WHAT IS NEEDED: For the records below, print the lines from the line with "Ajouter une sortie (1499, 1546)" through the line with "[YouTube] (87, 2427)" exactly as written; include both end lines and exclude the rest.

INFORMATION PROVIDED:
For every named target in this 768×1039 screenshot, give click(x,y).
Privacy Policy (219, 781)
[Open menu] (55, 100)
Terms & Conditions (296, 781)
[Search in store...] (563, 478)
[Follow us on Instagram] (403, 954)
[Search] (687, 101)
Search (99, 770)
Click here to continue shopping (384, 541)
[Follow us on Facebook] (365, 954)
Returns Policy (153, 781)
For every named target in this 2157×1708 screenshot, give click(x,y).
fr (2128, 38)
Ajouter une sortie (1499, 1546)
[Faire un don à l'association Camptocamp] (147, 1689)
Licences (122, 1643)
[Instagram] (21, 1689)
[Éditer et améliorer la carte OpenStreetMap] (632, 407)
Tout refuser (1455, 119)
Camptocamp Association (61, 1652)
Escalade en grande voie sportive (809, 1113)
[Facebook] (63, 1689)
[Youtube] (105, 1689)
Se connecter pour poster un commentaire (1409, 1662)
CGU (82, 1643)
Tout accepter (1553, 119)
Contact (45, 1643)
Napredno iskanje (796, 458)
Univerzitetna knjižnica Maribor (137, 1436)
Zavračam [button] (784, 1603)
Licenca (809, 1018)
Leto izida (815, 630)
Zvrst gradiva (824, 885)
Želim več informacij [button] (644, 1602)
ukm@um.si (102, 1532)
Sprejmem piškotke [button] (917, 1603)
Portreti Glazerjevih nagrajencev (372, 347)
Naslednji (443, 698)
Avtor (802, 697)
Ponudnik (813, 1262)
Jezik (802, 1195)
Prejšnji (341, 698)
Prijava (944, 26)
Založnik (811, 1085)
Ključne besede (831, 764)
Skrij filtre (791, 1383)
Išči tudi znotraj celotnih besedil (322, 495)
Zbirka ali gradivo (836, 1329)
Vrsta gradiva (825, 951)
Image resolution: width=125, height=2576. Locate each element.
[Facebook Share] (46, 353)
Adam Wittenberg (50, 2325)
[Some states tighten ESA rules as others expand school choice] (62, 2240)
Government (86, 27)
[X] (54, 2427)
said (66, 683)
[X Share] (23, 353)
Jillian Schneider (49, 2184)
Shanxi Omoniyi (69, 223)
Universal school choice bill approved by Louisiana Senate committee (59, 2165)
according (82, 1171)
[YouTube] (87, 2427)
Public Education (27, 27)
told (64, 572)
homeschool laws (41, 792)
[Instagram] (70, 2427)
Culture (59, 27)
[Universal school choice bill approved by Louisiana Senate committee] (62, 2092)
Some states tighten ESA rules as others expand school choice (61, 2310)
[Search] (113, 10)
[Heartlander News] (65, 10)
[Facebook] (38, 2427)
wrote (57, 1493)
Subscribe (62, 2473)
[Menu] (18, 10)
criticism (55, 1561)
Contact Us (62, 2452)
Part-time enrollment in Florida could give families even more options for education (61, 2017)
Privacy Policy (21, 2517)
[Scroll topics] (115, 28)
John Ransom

REPLY:
Ajouter une sortie (1499, 1546)
[Faire un don à l'association Camptocamp] (147, 1689)
Licences (122, 1643)
[Instagram] (21, 1689)
[Éditer et améliorer la carte OpenStreetMap] (632, 407)
Tout refuser (1455, 119)
Camptocamp Association (61, 1652)
Escalade en grande voie sportive (809, 1113)
[Facebook] (63, 1689)
[Youtube] (105, 1689)
Se connecter pour poster un commentaire (1409, 1662)
CGU (82, 1643)
Tout accepter (1553, 119)
Contact (45, 1643)
Napredno iskanje (796, 458)
Univerzitetna knjižnica Maribor (137, 1436)
Zavračam [button] (784, 1603)
Licenca (809, 1018)
Leto izida (815, 630)
Zvrst gradiva (824, 885)
Želim več informacij [button] (644, 1602)
ukm@um.si (102, 1532)
Sprejmem piškotke [button] (917, 1603)
Portreti Glazerjevih nagrajencev (372, 347)
Naslednji (443, 698)
Avtor (802, 697)
Ponudnik (813, 1262)
Jezik (802, 1195)
Prejšnji (341, 698)
Prijava (944, 26)
Založnik (811, 1085)
Ključne besede (831, 764)
Skrij filtre (791, 1383)
Išči tudi znotraj celotnih besedil (322, 495)
Zbirka ali gradivo (836, 1329)
Vrsta gradiva (825, 951)
Image resolution: width=125, height=2576. Locate each element.
[Facebook Share] (46, 353)
Adam Wittenberg (50, 2325)
[Some states tighten ESA rules as others expand school choice] (62, 2240)
Government (86, 27)
[X] (54, 2427)
said (66, 683)
[X Share] (23, 353)
Jillian Schneider (49, 2184)
Shanxi Omoniyi (69, 223)
Universal school choice bill approved by Louisiana Senate committee (59, 2165)
according (82, 1171)
[YouTube] (87, 2427)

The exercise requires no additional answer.